Governors ask leaders challenging questions about pupils' achievements in reading, writing and mathematics. This helps them to hold leaders to account for their work. Governors ask fewer questions about other subjects.

They know less about pupils' achievements in these subjects as a result.

Pupils are polite and respectful in school. They move around school calmly and settle down well to their lessons.

Their attendance at school has improved and is close to the national average.Leaders provide pupils with a broad range of excellent experiences outside the classroom. These help pupils to develop the skills and attitudes that they will need when they leave school.

For example, pupils apply for jobs within school by writing formal letters to teachers and taking part in interviews. Pupils understand a range of faiths and cultures. They are extremely well prepared for life in modern Britain.
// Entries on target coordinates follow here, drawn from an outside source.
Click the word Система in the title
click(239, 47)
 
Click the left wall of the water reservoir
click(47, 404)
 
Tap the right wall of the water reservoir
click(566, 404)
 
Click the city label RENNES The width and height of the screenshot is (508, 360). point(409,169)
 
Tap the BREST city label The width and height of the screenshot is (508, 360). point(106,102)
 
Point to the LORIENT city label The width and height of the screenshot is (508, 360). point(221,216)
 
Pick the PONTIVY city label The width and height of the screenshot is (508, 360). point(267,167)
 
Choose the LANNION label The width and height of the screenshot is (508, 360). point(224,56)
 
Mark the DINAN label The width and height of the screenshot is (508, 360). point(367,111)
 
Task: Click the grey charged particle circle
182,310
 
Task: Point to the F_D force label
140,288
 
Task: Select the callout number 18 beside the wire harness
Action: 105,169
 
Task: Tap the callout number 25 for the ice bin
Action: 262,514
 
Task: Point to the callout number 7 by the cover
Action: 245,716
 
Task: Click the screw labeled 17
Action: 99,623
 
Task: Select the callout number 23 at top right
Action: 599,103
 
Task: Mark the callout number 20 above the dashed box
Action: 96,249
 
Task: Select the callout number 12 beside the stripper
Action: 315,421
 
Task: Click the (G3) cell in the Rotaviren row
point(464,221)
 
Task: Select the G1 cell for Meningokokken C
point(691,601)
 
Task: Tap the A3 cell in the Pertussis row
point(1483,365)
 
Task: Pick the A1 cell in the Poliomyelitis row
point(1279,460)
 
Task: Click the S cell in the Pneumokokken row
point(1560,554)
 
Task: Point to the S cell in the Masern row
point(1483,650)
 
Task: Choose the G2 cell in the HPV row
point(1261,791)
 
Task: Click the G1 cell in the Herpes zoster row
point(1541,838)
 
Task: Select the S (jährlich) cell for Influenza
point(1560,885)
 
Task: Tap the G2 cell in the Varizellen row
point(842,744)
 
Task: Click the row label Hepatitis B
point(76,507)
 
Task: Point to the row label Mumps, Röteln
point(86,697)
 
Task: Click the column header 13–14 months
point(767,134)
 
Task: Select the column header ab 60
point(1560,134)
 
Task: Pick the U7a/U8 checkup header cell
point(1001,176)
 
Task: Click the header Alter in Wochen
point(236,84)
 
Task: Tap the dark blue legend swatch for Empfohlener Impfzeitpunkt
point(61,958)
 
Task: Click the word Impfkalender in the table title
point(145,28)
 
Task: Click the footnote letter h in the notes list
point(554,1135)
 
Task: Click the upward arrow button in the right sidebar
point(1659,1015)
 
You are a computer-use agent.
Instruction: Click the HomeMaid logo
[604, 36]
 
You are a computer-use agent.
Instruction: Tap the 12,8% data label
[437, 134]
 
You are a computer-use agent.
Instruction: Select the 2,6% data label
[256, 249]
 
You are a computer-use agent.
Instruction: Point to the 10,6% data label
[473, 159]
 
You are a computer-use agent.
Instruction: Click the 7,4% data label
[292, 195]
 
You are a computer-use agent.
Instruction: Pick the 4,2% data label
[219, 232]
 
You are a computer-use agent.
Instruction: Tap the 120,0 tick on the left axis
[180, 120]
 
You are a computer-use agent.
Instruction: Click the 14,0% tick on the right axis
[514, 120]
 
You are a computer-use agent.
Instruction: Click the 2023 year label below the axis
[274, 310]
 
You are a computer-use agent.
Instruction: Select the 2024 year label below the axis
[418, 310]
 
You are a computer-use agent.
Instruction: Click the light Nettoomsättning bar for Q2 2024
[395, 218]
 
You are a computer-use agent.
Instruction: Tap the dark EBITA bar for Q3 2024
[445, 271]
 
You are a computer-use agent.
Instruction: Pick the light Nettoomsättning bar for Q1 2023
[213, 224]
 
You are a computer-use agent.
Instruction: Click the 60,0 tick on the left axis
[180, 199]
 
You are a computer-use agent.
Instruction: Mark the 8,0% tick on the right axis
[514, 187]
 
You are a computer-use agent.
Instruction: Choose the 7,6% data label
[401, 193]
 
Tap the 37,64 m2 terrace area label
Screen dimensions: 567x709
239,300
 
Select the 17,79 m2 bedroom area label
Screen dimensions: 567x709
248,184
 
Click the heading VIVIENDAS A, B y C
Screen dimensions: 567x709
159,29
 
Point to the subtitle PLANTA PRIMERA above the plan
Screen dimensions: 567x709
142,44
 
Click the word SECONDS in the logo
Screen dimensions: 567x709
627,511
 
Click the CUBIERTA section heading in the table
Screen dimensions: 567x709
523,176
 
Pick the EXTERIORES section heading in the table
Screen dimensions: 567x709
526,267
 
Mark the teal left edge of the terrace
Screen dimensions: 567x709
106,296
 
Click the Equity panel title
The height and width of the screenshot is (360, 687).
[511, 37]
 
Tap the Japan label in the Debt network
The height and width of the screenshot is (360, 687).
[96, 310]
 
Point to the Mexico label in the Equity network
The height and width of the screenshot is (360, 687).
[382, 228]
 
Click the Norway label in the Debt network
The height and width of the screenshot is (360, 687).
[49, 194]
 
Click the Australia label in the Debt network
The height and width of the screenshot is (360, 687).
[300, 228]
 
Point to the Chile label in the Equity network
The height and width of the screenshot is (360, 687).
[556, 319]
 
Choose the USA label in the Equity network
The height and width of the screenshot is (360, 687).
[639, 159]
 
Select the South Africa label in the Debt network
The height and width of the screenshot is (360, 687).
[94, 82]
The arrangements for safeguarding are effective.

Leaders have put clear procedures in place for staff to report any concerns they have about pupils' welfare. Staff understand these procedures and follow them consistently.

Leaders, staff and governors undertake a range of safeguarding training. This helps them to stay alert and to recognise when pupils are at risk of harm. Leaders have effective partnerships with different agencies outside school.

This helps them to get support for children and families if they need it.

Governors and leaders make sure that they recruit staff safely. They carry out all the required checks on anyone who works at the school.

What does the school need to do to improve?

(Information for the school and appropriate authority)

Occasionally, in phonics in the early years, the learning environment prevents children from concentrating and listening well, or from adopting a comfortable position in which to practise writing. This hinders them from learning as much as they can about phonics and improving their ability at letter formation. Leaders now need to improve the learning environment further so that it contributes consistently well to children's development in phonics.

. Governors have a good understanding of the rationale for the school's curriculum. They ask leaders searching questions about the impact of the curriculum on reading, writing and mathematics.

They are less knowledgeable about the impact of the curriculum on pupils' achievements in other subjects. This means they do not challenge leaders as effectively as they should. Governors now need to develop more detailed knowledge about the achievement in all subjects of all pupils, including disadvantaged pupils and those with SEND, in order to hold leaders more strongly to account for the effectiveness of the whole curriculum.